* _Your objective_
Return every line from the records below that has the word "computer".

* _Dataset entries_
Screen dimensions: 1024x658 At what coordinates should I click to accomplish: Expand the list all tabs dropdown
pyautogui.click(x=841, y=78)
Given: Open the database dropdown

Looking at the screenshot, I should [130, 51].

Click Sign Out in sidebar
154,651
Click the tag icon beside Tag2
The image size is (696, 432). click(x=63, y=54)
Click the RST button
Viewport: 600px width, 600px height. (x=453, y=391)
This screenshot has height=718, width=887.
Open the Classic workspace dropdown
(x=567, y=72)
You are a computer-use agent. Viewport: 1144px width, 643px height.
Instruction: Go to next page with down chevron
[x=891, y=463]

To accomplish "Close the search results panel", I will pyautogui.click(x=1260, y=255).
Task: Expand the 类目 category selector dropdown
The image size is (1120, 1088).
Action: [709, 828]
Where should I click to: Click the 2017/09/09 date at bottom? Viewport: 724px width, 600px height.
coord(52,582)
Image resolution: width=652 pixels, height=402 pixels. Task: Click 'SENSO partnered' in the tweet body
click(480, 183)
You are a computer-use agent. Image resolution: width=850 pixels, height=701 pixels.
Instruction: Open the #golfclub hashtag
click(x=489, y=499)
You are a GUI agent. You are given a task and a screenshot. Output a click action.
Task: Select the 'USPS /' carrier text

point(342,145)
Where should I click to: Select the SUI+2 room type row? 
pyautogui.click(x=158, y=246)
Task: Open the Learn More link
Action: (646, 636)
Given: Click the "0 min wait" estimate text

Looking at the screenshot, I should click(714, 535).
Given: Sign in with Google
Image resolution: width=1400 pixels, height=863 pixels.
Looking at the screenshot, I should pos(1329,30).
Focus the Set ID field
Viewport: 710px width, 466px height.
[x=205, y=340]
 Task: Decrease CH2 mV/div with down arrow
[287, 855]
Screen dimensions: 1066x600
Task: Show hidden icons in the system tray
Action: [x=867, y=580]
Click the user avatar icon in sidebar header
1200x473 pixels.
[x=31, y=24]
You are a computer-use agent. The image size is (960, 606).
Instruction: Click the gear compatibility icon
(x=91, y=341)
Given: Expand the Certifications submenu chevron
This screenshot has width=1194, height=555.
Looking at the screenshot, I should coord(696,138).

* _Solution for this task_
You are a computer-use agent. Viewport: 1144px width, 643px height.
You are a computer-use agent. Image resolution: width=850 pixels, height=701 pixels.
You are a computer-use agent. The image size is (960, 606).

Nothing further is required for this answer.